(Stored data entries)
━━━━

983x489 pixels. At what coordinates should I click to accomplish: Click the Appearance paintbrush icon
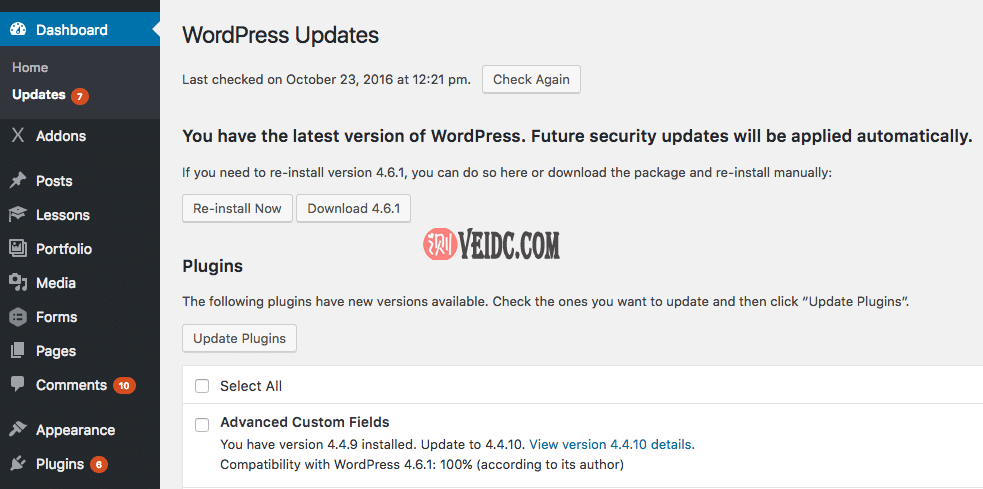(18, 430)
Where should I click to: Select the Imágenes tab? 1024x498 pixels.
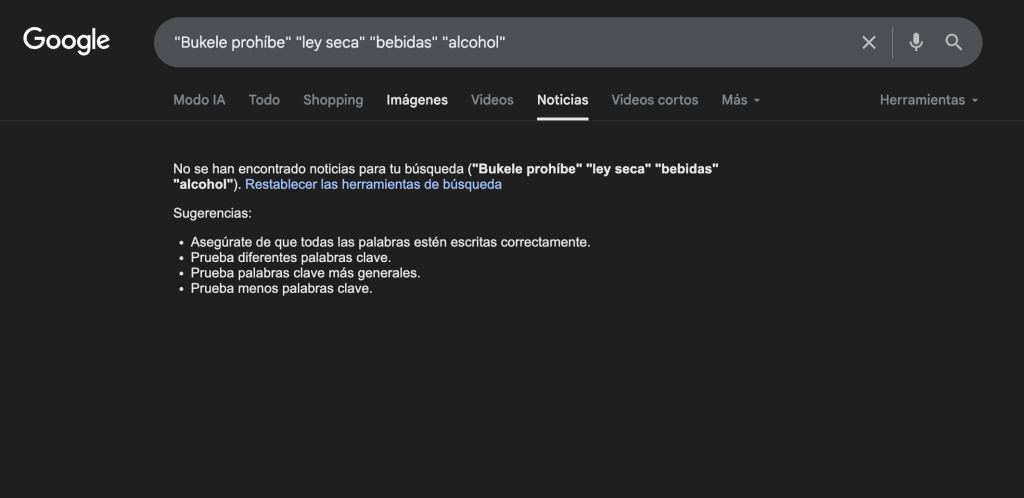tap(417, 100)
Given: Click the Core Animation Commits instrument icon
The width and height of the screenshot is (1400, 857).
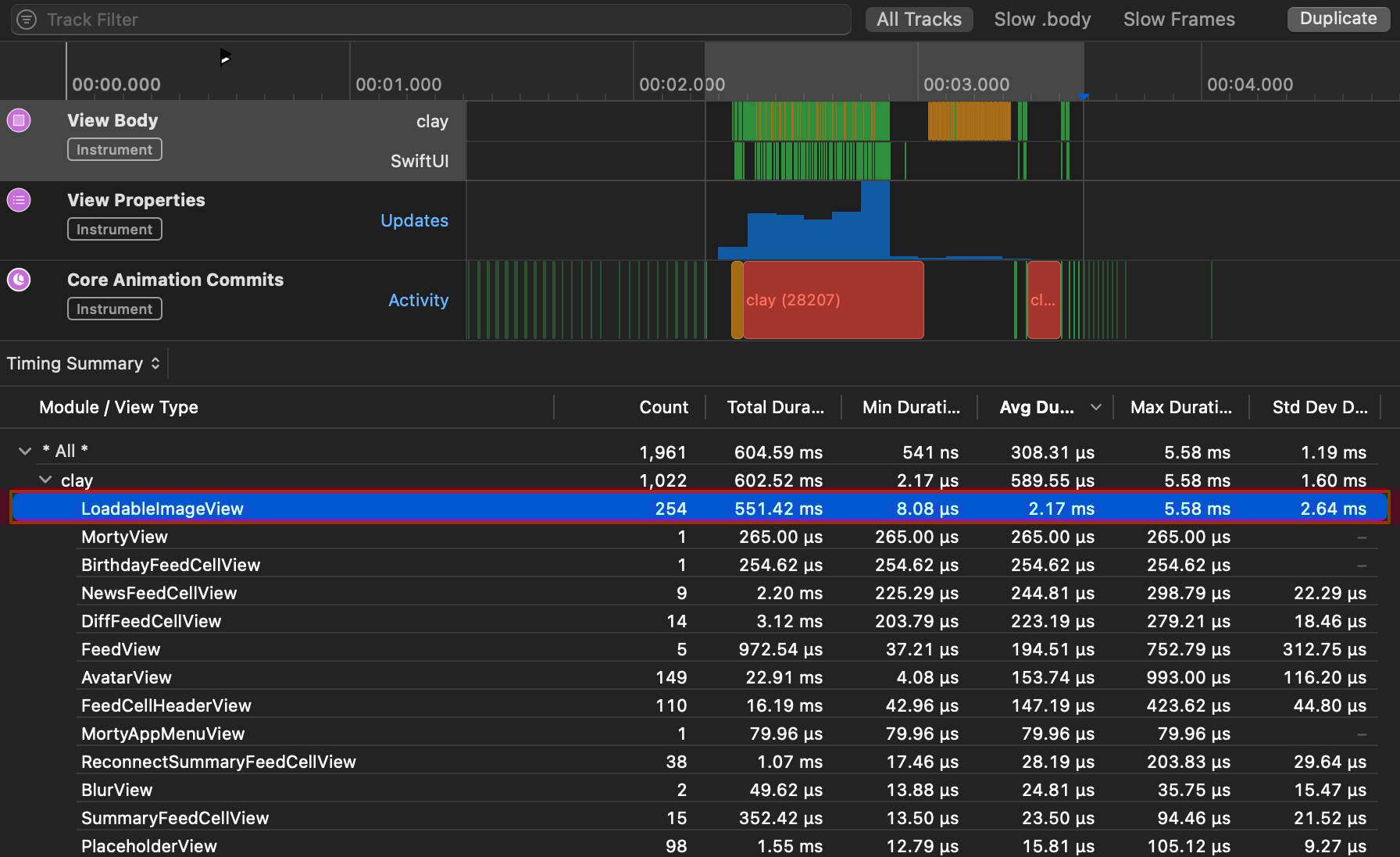Looking at the screenshot, I should tap(19, 280).
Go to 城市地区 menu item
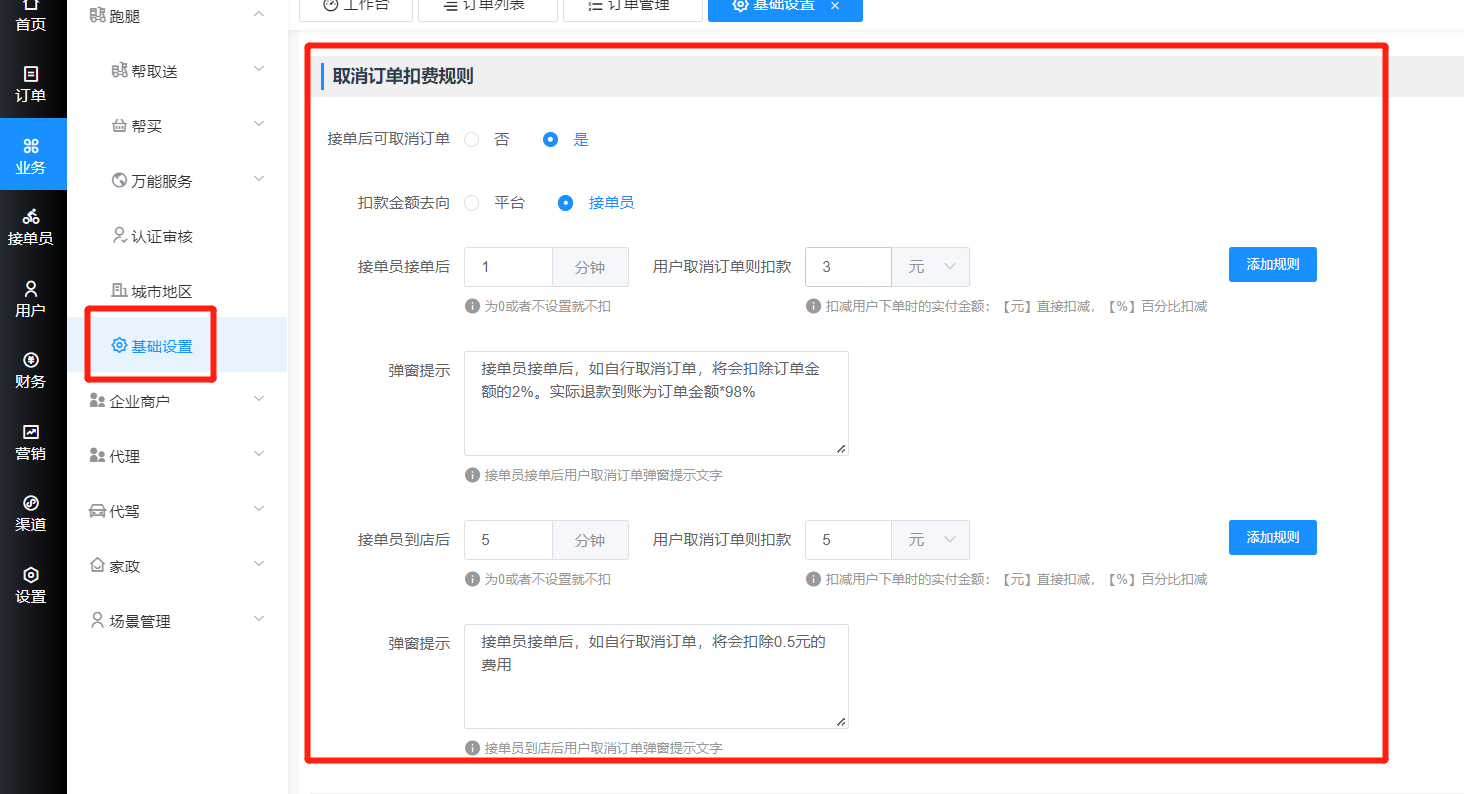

━━━━

Exercise requirements:
Retype the data exactly; images stay out.

Exercise result:
983x489 pixels. At what coordinates should I click to accomplish: Click the Appearance paintbrush icon
(18, 430)
Where should I click to: Select the Imágenes tab? 1024x498 pixels.
tap(417, 100)
Given: Click the Core Animation Commits instrument icon
The width and height of the screenshot is (1400, 857).
Looking at the screenshot, I should tap(19, 280).
Go to 城市地区 menu item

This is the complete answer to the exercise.